Life can be good in a high-rise, but as with any living arrangement, certain precautions must be taken to provide a safe environment for your child. Because most children are two-parts curious, two-parts mischievous and can cross danger's path at the speed of greased lightning, constant supervision and strict home safety rules are necessary in order to ensure a safe high-rise home. Parents who live in high-rises or condominiums face different child-safety issues than single-family homeowners---obstacles that reach above and beyond covering electrical sockets.

One major safety concern that is unique to high-rise parents is the elevator, and both the Fallises and the Gibsons stress the importance of elevator safety. "Safety is very important because almost everything is dangerous," says Rhonda Gibson. "We taught our daughter the word `danger' before she was potty-trained and she knows not to go near the elevator unless we are present. And once inside the elevator, she knows what button to push." Banks-Fallis adds that it is important to begin working with your child immediately. "My son is only 2 years old, but he recognizes when we get to our floor because when we're on the elevator we count the numbers together to spark his awareness of where he is."

When rearing a child in a high-rise, safety inside the home is only half the battle, argues clinical psychologist Helen Evans, who also specializes in child development issues. Dr. Evans says parents also must create a home environment that will be conducive to their child's growth and social development.
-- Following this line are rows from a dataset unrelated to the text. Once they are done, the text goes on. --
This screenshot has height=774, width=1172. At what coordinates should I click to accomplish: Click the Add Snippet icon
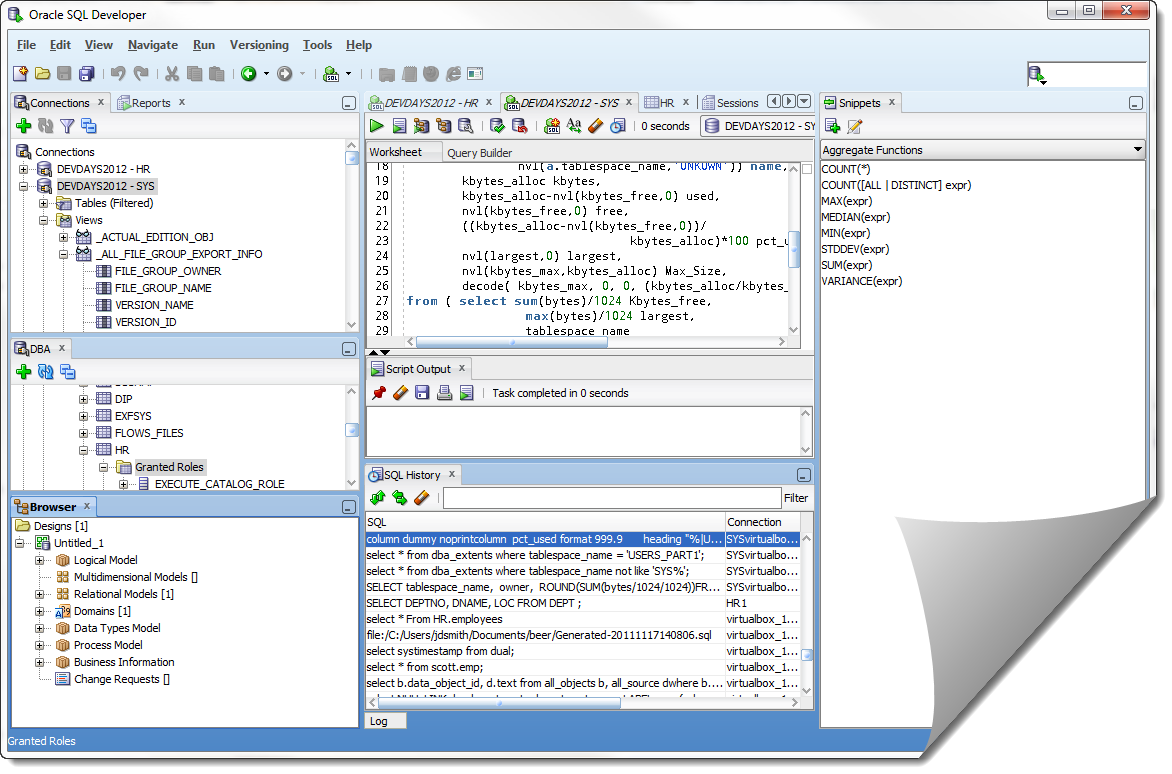point(833,126)
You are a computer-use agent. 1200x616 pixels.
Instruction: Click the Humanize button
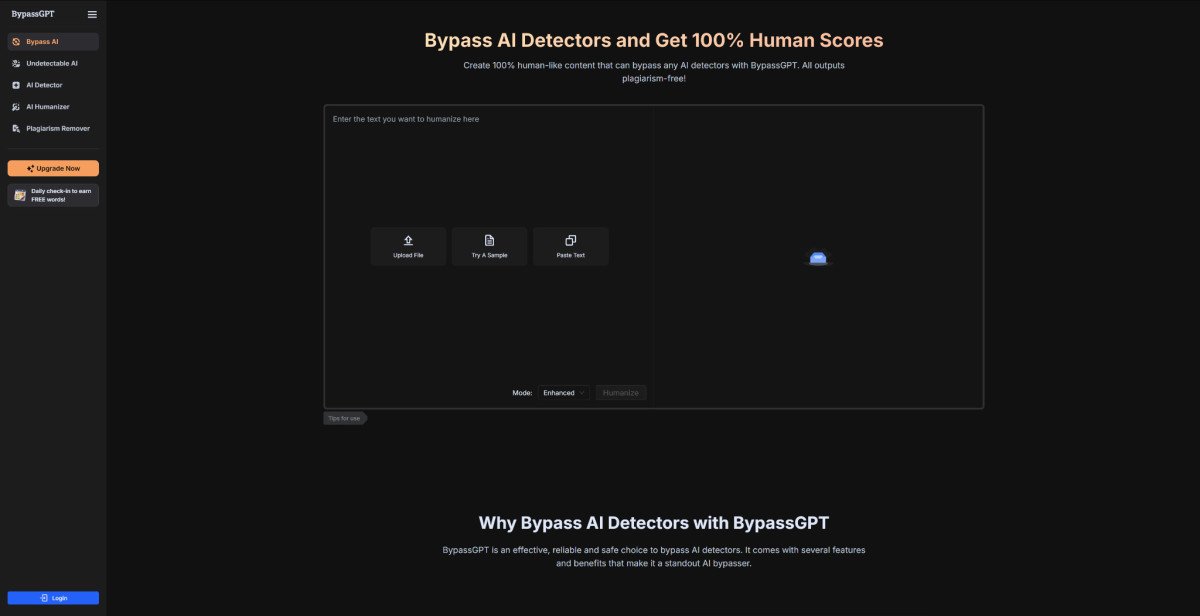click(x=620, y=392)
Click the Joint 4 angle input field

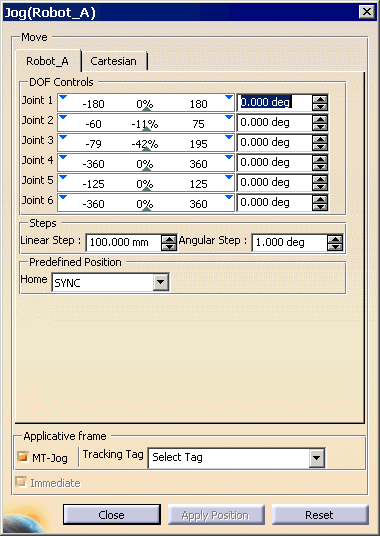tap(275, 162)
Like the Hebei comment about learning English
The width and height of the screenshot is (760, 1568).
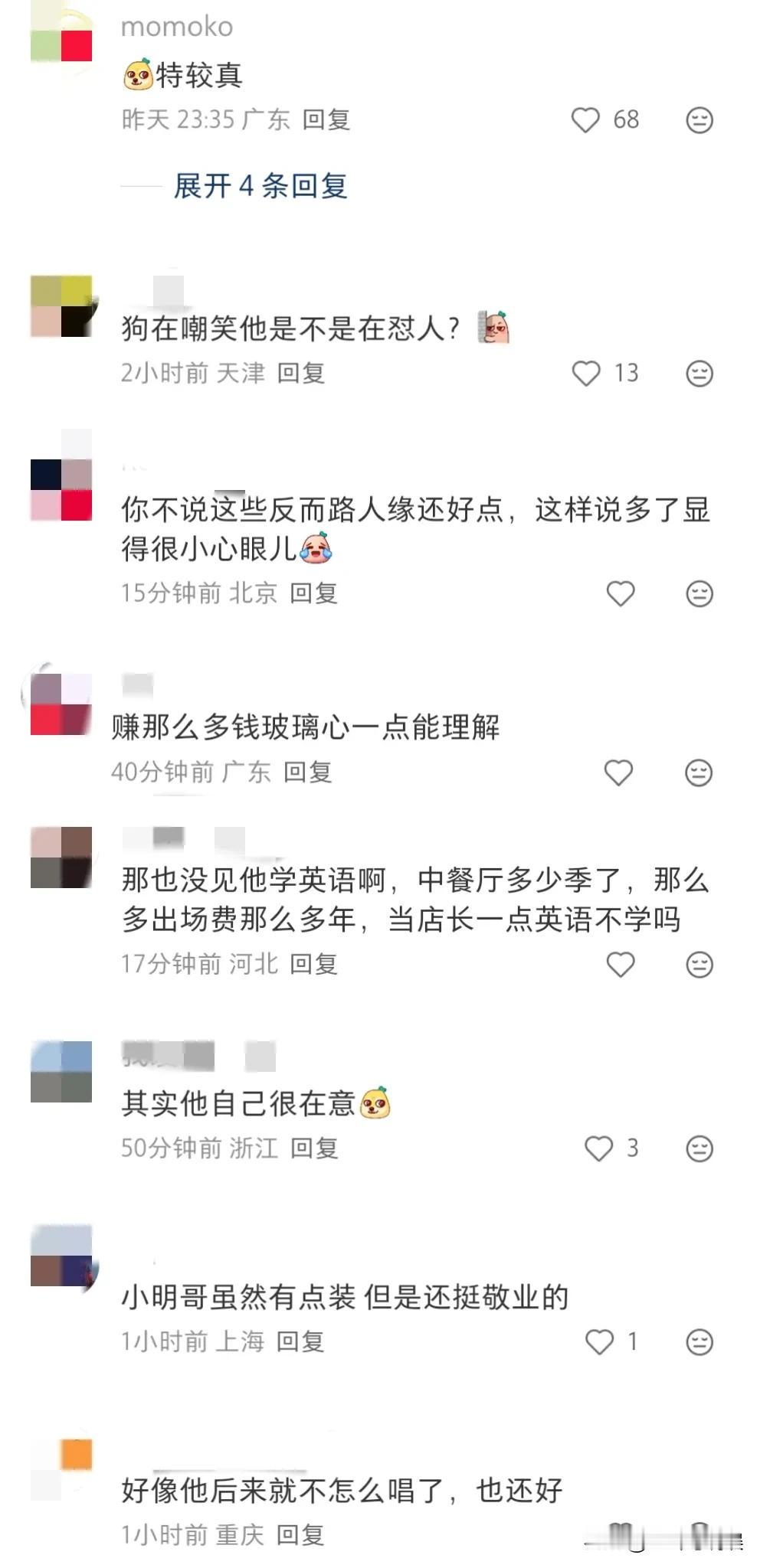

"Ideally, a high-rise can be a great place to raise children if the parents make their [unit] optimal for their child's development," she states. "Your high-rise should have adequate space for the children, and/or parents should create a fun, creative, environment by providing games that can be played in a small space. Remember, the most important thing is not where you live, it's the type of home life that is created for your child."

Banks-Fallis agrees. "My son has his own room, but he has toys throughout the house, and when guests visit, it's quite obvious that this is Josh's house," Banks-Fallis says. Rhonda Gibson also believes in allowing her child to roam the house at playtime. "The child will make her own play area, and you should let her do that," she says.

Chicago psychologist Francine Bellamy Ph.D., agrees. "It's not the space that's most important, but rather the psychological mindset of `play,'" says the child and family expert. "It's more important for parents to allow time for play, which is much more vital than space. However, if you live in a [high-rise], you must have structured play with your child and be more creative and diligent about it."